Released in 1996, “Trainspotting” centered on a group of heroin addicts (”Rent Boy,” “Sick Boy,” “Spud” and Begbie), and their adventures in Edinburgh, Scotland. “Porno” reunites the same cast of characters nine years later — some of whom have kicked their addiction, some of whom are beaten down by life, one of whom is in prison for manslaughter — when Sick Boy, now a heavy cocaine user, decides to make a porn film financed by Renton (McGregor).

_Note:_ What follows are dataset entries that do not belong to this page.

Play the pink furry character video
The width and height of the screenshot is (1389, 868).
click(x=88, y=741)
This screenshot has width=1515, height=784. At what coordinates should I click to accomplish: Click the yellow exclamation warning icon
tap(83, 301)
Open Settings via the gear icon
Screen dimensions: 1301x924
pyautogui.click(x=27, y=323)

“You look to them in their twenties; they were hedonists and could literally do almost anything to themselves and get away with it,” Boyle said of the characters at the heart of “Trainspotting.” “[The idea for the sequel] was to try and look at them when they’re 40, when they hit middle age, when they hit that wall of limitation, when they find out that they are vulnerable and fragile.”
Which, of course, brings us back to where we started, since Boyle thinks his original cadre of actors don’t look anywhere near the part, not when they’re supposed to play middle-aged, former dope fiends…not with the way they take care of themselves and their bodies.
But have patience, the “Sunshine” director implored. By the time you see “Porno,” you might find that you’ve changed as well, he asserted. “It won’t be an easy sequel [but] I hope it will be an interesting one,” he said. “Because the audience, the audience who saw the film originally, [they] will have aged also.”